Hive不读取由Spark生成的分区地板文件 [英] Hive doesn't read partitioned parquet files generated by Spark

查看:165
本文介绍了Hive不读取由Spark生成的分区地板文件的处理方法,对大家解决问题具有一定的参考价值,需要的朋友们下面随着小编来一起学习吧!

问题描述

我有一个问题需要阅读Spark在Hive中生成的分区地板文件。我可以在配置单元中创建外部表,但是当我尝试选择几行时,配置单元只返回没有行的OK消息。
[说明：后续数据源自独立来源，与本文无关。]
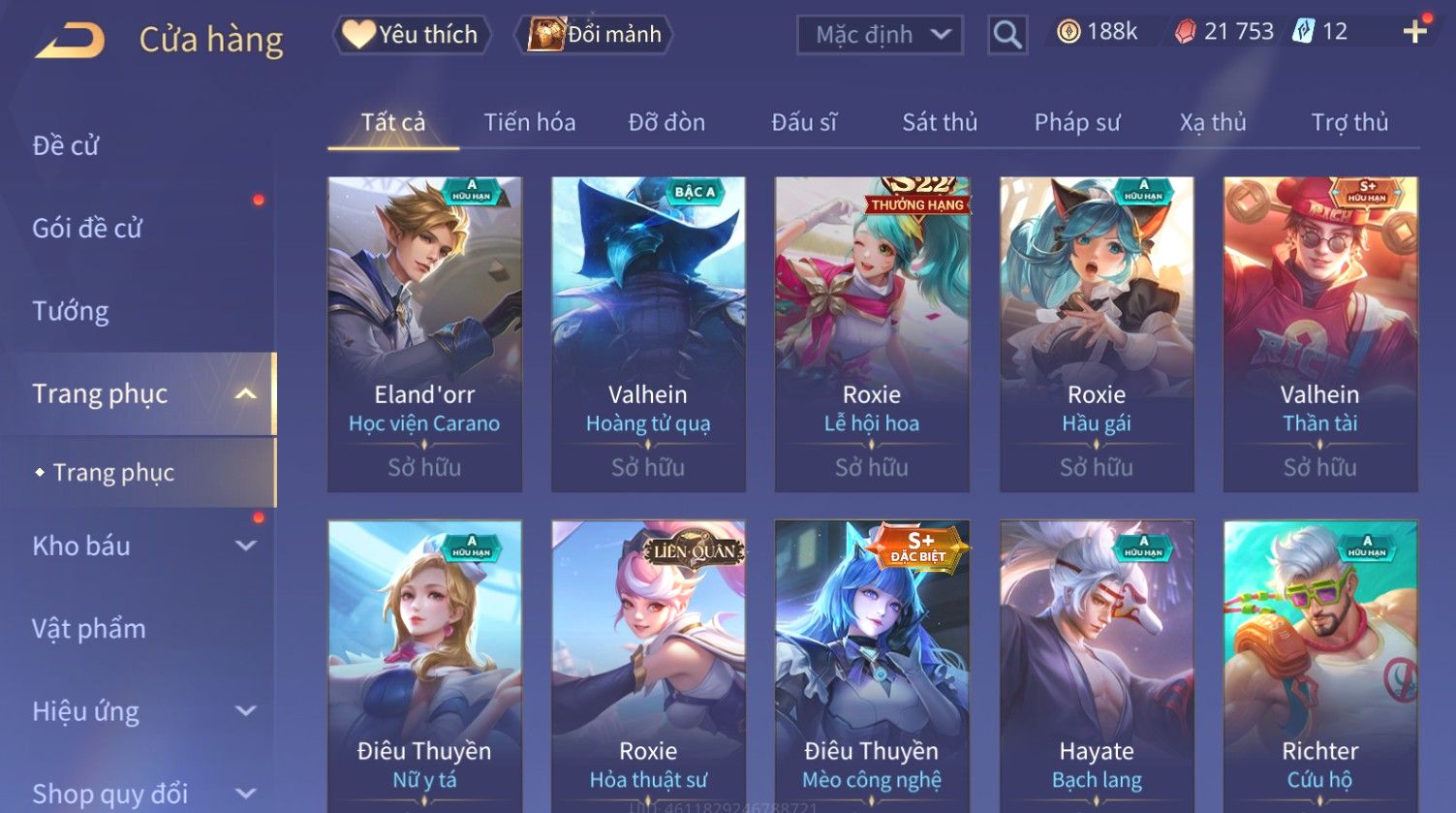Tap the blue voucher ticket icon
Image resolution: width=1456 pixels, height=813 pixels.
click(x=1304, y=32)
能够在Spark中正确读取分区的parquet文件,所以我假设它们是正确生成的。
当我在没有分区的情况下在hive中创建一个外部表时,我也可以读取这些文件。



有人有建议么?



我的环境是:


  • 集群EMR 4.1.0 li>
  • Hive 1.0.0

  • Spark 1.5.0

  • Hue 3.7.1

  • Parquet文件存储在S3存储桶中(s3:// staging-dev / test / ttfourfieldspart2 / year = 2013 / month = 11)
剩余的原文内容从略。